Ryan Malone isn’t ashamed or afraid to admit it – the boxing and kickboxing lessons he took after becoming a professional hockey player were as much about adding strength and agility to his game as they were a plan to just survive in the National Hockey League.
“The first couple of fights I was in, I remember having my head down a lot and getting fists in my face,” the first-year Tampa Bay left winger said. “It wasn’t a lot of fun. You don’t feel the punches right away because your adrenaline is pumping, but you definitely feel them the next day.”
Once a staple of hockey, to the point that they’d sometimes occur even before the first puck was dropped, fighting, like the game itself, has evolved. At one point, opponents of the game labeled hockey as “barbaric” and Sports Illustrated’s Nov. 17, 1975 cover showed a pair of players in a skirmish with the title “A Violent Sport Turns Vicious.”
However, rule changes designed to promote scoring and limit a goaltender’s place outside the crease were added to draw fans and quicken the game’s pace. Likewise, the NHL has attempted to somewhat remove itself from being a once almost pugilistic game dominated by physicality and highlighted by such groups as Philadelphia’s “Broad Street Bullies” into a sport viewable by the entire family.
And while fighting still occurs on a nightly basis, such as the three the Lightning found themselves in during their last home game against Buffalo, gone is the days of “goons” and “enforcers” whose main role was to intimidate the opposition and protect star teammates. It’s a game that’s often vastly different from the one Lightning Interim Head Coach Rick Tocchet knew as a player and which Malone remembers watching as a child.
“Back then, new guys were targeted and players were held accountable for their actions,” Malone said. Fighting “is definitely the biggest change to the game now, especially with the instigator penalty. Now you have a choice to fight or not.”
Tampa Bay may be one of the game’s best examples of this move from brawn to brain. For years, the Lightning were successful playing up-tempo hockey dependent on smaller, quicker offensive players who could move the puck around slower, bigger defenders. It may have been Tampa Bay’s success, including a Stanley Cup championship during the 2003-04 season, which proved to opponents that bigger isn’t always better.
“With the salary cap now, you can’t just have a fighter on your team,” Tocchet said. “A guy’s got to be able to play a little. He’s got to be able to shoot and play defense. “Fighting is still part of the game, but I think the days of two tough guys starting a fight at the beginning of the game are over.”
In the past, fights were usually dominated by a dropping of gloves, a grabbing of the opponent’s sweater, an attempt to dislodge his helmet and finally pulling the sweater over the opponent’s head in an effort to gain an indisputable edge. While much of that remains the same in today’s game, what may come as a surprise to fans is how these one-on-one battles often begin.
“A guy usually just asks you. He’ll say, ‘Let’s go,’ ” Malone said. “It’s kind of funny, because it’s almost polite.”

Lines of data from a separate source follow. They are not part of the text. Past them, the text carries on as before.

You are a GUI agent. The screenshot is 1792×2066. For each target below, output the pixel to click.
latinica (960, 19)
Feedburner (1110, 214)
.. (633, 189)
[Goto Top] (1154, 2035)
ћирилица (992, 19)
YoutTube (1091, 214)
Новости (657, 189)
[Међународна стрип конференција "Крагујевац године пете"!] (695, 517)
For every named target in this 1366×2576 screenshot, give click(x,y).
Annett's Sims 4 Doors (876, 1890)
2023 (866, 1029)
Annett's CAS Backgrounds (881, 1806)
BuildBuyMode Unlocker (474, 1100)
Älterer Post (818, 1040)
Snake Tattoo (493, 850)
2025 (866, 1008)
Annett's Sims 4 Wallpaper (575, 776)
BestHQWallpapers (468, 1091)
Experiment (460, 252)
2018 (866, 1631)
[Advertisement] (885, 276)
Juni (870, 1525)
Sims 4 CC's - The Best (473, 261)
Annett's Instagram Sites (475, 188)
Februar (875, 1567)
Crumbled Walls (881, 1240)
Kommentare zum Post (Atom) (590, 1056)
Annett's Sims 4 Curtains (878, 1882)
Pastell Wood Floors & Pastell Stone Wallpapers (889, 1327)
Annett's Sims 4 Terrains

Singling out Malone, who at 6-foot-4, 224 pounds is one of the Lightning’s largest players, is risky enough for any opponent. Trading punches with Evgeny Artyukhin, considered one of Tampa Bay’s most intimidating players, is completely different. And while he says helping to remedy the team’s recent offensive slump is priority one, creating a physical advantage is always in the back of the 6-4, 254-pound right winger’s mind.
“If I’ve got to send a message, I’d definitely do it, because I think the team looks for me to stand up for us,” Artyukhin said. “If I do have to fight, I try not to think too much about anything. I just hit him with as many punches as possible.”